DATASET EXCERPTS:
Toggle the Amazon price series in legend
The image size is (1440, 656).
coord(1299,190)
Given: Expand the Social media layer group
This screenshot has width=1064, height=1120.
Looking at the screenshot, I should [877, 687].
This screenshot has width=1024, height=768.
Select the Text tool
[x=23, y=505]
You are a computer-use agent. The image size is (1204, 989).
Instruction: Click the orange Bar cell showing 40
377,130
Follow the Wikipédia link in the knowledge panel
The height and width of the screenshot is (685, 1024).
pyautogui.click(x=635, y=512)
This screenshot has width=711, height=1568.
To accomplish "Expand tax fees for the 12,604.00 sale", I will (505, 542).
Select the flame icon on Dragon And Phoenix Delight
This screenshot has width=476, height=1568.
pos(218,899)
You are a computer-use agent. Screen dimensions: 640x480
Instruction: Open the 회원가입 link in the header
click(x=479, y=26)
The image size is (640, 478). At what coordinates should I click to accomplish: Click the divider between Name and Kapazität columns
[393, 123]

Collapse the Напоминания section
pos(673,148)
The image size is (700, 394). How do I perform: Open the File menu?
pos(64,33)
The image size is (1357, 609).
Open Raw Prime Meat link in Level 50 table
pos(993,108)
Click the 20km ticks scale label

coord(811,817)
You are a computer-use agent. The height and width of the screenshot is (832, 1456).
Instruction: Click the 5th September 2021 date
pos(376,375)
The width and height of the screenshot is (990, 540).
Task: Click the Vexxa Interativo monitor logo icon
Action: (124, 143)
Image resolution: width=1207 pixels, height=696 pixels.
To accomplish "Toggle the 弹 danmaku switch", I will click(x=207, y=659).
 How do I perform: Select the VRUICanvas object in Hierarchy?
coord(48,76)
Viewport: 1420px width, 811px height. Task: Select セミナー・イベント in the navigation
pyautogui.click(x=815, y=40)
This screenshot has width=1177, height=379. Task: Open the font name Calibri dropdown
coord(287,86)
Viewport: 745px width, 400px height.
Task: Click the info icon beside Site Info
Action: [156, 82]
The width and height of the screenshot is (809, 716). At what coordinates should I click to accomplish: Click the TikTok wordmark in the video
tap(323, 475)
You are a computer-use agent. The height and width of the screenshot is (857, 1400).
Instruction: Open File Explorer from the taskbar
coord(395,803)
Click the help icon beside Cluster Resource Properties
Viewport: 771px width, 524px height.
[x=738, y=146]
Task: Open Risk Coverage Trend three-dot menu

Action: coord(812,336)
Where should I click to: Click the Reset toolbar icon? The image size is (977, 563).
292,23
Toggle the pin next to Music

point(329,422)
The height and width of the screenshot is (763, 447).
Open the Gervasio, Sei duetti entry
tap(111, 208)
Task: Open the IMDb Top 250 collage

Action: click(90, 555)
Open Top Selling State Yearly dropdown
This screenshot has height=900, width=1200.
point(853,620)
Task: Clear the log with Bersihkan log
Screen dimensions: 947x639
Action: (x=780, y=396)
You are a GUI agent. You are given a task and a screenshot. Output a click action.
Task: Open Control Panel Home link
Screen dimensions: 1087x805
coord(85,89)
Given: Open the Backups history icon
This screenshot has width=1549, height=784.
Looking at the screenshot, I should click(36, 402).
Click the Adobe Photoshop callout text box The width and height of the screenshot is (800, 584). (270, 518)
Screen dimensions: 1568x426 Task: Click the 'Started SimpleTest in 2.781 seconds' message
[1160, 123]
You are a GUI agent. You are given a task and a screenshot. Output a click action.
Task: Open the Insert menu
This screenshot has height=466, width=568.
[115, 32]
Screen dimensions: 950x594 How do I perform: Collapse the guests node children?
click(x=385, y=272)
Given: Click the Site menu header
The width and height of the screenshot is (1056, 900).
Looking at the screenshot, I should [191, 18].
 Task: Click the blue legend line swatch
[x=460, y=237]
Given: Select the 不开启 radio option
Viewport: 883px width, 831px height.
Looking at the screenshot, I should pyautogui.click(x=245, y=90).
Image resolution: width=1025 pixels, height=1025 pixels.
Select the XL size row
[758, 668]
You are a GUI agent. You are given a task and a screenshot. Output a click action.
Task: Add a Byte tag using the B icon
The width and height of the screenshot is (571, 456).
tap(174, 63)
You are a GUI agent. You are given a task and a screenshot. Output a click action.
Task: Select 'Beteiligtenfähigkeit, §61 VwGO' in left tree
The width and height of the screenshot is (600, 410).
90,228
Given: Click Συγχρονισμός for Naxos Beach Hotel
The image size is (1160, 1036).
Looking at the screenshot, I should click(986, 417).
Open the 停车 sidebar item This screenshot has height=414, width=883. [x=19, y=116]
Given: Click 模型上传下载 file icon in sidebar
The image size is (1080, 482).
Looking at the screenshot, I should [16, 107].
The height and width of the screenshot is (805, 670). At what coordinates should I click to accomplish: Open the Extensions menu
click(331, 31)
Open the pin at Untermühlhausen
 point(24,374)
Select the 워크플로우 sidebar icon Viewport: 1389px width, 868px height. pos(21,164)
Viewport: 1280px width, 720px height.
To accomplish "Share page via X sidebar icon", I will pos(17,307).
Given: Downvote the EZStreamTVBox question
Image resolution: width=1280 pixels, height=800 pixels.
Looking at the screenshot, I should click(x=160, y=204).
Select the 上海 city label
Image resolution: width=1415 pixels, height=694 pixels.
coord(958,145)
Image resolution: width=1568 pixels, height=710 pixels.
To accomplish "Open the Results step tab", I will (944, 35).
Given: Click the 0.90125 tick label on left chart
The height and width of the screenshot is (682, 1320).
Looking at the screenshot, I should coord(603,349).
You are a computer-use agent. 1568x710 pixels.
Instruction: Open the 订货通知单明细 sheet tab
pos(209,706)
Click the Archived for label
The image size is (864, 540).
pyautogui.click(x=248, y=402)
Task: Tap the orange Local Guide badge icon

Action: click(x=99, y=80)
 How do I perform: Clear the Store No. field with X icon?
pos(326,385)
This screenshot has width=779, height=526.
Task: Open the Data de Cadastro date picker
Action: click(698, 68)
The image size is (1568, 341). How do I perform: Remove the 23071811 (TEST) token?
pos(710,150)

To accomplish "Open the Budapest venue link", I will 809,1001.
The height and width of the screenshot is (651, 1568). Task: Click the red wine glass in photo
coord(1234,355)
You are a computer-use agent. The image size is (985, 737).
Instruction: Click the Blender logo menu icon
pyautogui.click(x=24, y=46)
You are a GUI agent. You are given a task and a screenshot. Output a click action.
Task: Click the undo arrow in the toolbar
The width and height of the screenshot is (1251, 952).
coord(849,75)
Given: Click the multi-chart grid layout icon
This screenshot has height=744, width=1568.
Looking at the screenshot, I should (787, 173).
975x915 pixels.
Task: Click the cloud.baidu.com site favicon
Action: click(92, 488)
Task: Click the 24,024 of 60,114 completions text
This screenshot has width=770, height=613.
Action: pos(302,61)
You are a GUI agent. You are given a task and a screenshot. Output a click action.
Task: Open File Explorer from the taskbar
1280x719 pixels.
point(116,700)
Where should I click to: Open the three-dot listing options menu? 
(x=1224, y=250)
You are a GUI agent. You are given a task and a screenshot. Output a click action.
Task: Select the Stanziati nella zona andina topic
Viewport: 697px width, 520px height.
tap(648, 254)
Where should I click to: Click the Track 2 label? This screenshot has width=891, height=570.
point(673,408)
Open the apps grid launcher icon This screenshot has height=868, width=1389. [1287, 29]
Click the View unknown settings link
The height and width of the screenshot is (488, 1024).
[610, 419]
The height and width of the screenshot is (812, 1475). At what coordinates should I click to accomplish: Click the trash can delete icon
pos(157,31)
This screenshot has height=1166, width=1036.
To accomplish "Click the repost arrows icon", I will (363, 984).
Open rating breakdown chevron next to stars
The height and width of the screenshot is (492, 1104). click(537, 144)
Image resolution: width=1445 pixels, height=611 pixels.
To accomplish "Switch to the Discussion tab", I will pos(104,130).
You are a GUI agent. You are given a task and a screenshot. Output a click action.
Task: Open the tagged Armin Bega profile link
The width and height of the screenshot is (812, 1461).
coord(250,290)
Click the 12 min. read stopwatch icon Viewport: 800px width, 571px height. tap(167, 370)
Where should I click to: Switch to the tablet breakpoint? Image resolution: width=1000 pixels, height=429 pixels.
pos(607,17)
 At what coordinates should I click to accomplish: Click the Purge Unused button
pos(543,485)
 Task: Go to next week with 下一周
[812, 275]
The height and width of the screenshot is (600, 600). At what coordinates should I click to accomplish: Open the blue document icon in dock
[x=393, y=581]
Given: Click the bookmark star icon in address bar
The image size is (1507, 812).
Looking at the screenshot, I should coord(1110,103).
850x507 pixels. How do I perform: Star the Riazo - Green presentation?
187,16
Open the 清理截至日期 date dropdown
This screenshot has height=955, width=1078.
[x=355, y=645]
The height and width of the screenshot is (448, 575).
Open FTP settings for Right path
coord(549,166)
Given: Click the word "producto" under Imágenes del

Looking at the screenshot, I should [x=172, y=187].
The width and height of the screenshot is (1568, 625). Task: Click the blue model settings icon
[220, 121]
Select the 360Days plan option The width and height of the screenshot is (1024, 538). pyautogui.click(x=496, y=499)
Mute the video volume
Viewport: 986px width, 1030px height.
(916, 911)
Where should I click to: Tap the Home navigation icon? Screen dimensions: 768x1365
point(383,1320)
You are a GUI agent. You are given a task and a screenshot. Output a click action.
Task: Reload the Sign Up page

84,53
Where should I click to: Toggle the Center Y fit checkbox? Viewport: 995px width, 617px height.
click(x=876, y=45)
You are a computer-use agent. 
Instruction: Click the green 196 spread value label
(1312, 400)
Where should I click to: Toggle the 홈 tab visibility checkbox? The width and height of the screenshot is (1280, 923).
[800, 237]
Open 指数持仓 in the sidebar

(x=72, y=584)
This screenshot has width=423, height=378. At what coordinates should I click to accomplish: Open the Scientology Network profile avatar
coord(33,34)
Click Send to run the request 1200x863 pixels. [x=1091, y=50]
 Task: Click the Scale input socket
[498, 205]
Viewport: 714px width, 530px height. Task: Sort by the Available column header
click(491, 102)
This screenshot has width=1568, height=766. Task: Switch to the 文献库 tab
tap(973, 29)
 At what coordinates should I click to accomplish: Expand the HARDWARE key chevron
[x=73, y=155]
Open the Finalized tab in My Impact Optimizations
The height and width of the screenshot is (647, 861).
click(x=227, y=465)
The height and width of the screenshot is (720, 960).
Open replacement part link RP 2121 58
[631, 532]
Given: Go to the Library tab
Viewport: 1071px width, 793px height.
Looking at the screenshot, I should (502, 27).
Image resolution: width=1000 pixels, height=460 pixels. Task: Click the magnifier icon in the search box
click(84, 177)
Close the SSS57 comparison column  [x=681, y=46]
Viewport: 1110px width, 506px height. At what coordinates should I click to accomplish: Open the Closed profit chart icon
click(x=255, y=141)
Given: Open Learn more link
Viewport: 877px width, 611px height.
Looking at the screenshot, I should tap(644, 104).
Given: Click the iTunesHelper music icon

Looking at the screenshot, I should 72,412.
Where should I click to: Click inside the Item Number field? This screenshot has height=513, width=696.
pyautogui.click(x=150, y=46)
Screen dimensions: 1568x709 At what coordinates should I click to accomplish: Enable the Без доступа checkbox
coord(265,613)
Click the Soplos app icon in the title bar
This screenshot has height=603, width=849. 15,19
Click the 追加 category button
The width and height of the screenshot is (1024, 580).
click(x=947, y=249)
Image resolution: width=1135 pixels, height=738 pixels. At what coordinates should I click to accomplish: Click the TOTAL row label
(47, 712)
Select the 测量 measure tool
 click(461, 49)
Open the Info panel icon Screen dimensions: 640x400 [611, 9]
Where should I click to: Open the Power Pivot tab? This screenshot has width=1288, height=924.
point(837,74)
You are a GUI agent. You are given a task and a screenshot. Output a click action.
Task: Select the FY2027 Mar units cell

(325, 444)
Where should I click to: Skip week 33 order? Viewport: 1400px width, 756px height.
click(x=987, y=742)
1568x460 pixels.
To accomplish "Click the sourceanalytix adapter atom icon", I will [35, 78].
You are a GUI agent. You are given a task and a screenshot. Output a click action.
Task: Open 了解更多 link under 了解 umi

ABOUT THIS TASK:
Above are the entries. Quote exactly the lines from the one bearing "Viewport: 714px width, 530px" through the one bearing "Click the 追加 category button".

TASK RESULT:
Viewport: 714px width, 530px height. Task: Sort by the Available column header
click(491, 102)
This screenshot has width=1568, height=766. Task: Switch to the 文献库 tab
tap(973, 29)
 At what coordinates should I click to accomplish: Expand the HARDWARE key chevron
[x=73, y=155]
Open the Finalized tab in My Impact Optimizations
The height and width of the screenshot is (647, 861).
click(x=227, y=465)
The height and width of the screenshot is (720, 960).
Open replacement part link RP 2121 58
[631, 532]
Given: Go to the Library tab
Viewport: 1071px width, 793px height.
Looking at the screenshot, I should (502, 27).
Image resolution: width=1000 pixels, height=460 pixels. Task: Click the magnifier icon in the search box
click(84, 177)
Close the SSS57 comparison column  [x=681, y=46]
Viewport: 1110px width, 506px height. At what coordinates should I click to accomplish: Open the Closed profit chart icon
click(x=255, y=141)
Given: Open Learn more link
Viewport: 877px width, 611px height.
Looking at the screenshot, I should tap(644, 104).
Given: Click the iTunesHelper music icon

Looking at the screenshot, I should 72,412.
Where should I click to: Click inside the Item Number field? This screenshot has height=513, width=696.
pyautogui.click(x=150, y=46)
Screen dimensions: 1568x709 At what coordinates should I click to accomplish: Enable the Без доступа checkbox
coord(265,613)
Click the Soplos app icon in the title bar
This screenshot has height=603, width=849. 15,19
Click the 追加 category button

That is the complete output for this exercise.